We often speak of the health of the oil patch in terms of the general state of the market, but it’s not often that it’s discussed in the broader context of the “human condition.” This year “health,” when considered in relationship to the oilfield, has taken on a new meaning with sobering implications for oilfield services. While cases in the US are few and far between, the threat of a widespread Coronavirus outbreak has infected oil markets (especially as China is the world leader when it comes to oil-demand growth) and could potentially impact tubular production overseas.
And so we begin our “Annual State of the Industry Report” with what is, by all definitions, a black swan. While there’s simply no telling how far and wide this epidemic might spread, what has been ascertained is that it is weighing on commodity prices and as we all well know anything that afflicts crude price tends to trickle down to OCTG.

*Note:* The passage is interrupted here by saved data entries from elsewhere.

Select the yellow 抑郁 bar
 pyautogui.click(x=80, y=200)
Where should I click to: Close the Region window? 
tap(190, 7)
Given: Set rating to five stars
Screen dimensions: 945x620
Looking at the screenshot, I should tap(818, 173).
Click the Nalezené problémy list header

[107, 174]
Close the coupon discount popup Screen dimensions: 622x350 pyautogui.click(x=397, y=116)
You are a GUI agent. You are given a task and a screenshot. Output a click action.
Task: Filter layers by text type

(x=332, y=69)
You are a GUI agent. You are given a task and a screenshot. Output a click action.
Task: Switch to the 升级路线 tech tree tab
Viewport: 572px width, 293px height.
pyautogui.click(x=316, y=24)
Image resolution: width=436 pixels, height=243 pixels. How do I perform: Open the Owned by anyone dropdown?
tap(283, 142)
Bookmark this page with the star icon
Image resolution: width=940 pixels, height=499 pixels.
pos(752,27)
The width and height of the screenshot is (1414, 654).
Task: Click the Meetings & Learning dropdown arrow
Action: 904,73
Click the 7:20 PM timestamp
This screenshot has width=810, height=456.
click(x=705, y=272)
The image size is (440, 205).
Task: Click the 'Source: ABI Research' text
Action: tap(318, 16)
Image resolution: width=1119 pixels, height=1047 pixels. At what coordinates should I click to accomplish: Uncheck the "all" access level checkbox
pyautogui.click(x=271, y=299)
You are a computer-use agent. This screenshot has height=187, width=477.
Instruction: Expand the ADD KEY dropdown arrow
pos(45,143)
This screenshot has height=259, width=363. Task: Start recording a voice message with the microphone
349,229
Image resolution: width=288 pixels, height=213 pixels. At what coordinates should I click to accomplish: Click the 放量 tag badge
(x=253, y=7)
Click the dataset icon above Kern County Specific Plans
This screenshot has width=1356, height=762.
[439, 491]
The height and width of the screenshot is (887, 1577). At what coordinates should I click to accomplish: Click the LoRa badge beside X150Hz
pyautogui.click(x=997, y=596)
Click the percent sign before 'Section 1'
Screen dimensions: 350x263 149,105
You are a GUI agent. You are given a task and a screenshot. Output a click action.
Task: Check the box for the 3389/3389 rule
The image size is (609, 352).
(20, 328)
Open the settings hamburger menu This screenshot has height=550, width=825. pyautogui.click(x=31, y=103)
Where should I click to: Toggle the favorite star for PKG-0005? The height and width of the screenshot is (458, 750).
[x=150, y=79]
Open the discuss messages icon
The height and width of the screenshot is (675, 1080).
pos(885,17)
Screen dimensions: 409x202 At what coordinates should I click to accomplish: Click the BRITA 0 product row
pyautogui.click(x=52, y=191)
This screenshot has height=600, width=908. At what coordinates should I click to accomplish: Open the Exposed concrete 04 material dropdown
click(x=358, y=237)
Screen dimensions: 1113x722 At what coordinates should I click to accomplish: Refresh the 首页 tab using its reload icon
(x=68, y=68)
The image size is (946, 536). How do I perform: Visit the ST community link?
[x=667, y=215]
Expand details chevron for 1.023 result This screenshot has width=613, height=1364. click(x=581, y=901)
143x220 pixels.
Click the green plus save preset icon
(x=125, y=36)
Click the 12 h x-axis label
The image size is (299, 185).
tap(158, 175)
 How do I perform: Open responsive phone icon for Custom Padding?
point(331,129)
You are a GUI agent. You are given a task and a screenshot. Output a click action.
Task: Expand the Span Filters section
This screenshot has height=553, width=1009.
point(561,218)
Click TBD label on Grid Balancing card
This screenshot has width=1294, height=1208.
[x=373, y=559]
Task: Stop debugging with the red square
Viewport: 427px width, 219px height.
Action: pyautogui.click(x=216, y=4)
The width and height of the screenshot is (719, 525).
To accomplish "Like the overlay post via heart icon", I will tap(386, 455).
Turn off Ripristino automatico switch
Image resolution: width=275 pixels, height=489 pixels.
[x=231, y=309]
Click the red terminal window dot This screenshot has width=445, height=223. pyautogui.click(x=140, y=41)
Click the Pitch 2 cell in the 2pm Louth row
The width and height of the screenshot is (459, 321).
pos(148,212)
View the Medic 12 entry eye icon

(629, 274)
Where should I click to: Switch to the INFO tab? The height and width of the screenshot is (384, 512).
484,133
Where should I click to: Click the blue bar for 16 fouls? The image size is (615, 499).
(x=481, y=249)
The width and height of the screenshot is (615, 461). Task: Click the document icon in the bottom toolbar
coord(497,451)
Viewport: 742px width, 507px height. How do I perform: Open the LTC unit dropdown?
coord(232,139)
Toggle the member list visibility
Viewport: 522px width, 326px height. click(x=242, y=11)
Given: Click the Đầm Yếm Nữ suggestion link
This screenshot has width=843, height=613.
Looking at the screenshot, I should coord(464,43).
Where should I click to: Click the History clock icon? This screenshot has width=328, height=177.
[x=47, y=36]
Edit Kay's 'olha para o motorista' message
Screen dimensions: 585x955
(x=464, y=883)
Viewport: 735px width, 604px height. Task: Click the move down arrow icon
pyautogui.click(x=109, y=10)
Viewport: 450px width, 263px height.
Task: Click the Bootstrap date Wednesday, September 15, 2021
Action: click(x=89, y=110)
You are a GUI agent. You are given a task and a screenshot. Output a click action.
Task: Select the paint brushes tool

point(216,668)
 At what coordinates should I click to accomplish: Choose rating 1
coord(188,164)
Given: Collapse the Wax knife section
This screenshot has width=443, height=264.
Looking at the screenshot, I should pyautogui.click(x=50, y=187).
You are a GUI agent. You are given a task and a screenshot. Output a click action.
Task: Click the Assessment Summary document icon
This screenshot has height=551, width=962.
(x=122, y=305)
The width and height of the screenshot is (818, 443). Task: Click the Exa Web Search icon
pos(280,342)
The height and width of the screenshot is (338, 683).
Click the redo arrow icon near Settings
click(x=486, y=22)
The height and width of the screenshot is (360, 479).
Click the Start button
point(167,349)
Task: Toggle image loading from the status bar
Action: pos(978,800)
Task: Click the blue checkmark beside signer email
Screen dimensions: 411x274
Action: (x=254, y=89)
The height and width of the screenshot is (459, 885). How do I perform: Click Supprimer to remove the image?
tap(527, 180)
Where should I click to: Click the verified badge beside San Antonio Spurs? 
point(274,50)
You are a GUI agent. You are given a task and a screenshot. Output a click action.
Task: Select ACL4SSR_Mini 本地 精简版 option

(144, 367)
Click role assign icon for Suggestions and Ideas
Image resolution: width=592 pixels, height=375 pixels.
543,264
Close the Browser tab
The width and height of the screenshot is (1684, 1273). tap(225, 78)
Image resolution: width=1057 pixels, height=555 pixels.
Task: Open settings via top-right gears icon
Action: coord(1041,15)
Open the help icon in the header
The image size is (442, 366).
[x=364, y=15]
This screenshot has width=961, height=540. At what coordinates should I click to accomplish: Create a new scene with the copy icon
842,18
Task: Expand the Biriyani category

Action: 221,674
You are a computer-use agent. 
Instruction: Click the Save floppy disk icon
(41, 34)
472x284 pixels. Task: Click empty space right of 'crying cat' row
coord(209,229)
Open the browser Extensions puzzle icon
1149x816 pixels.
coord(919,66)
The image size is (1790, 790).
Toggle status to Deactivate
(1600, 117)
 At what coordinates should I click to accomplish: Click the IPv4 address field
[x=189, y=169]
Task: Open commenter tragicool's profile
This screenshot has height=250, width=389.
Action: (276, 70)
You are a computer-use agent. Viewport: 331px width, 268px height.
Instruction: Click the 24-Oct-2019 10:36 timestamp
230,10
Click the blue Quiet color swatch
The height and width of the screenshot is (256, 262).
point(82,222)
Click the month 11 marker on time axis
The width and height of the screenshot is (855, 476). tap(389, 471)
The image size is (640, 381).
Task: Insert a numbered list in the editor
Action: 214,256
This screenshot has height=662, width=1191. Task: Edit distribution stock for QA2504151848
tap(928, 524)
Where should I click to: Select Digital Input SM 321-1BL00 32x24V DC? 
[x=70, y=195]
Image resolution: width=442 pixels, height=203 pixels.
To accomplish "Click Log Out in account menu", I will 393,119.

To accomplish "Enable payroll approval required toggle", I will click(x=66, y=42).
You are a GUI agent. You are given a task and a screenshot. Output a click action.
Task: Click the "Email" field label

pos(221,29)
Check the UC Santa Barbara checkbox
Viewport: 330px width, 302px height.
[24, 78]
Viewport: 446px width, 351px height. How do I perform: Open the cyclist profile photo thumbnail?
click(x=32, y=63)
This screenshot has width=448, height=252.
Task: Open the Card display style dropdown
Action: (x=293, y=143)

The Dallas Federal Quarterly Energy Survey published in late December offered a mixed bag when it came to the outlook for 2020. Most respondents didn’t expect much in the way of a respite for the new year and that sentiment accompanied their call for a ~$55/bbl oil price heading into budget season. As E&Ps do their best to button up their 2020 drilling plans, the low commodity prices for both oil and gas could bite the hand that feeds the industry. CAPEX forecasts were already trending down as of late last year so the current price environment suggests operator spends will go south for the winter. How this unfortunate scenario ultimately plays out will determine any adjustments later this year. One thing to bear in mind as it pertains to OCTG spends is that operators who are benefiting by innovation, structural change and cyclical deflation can do a great deal more with less now so this doesn’t necessarily mean cuts will strike at the heart of the tubular goods market.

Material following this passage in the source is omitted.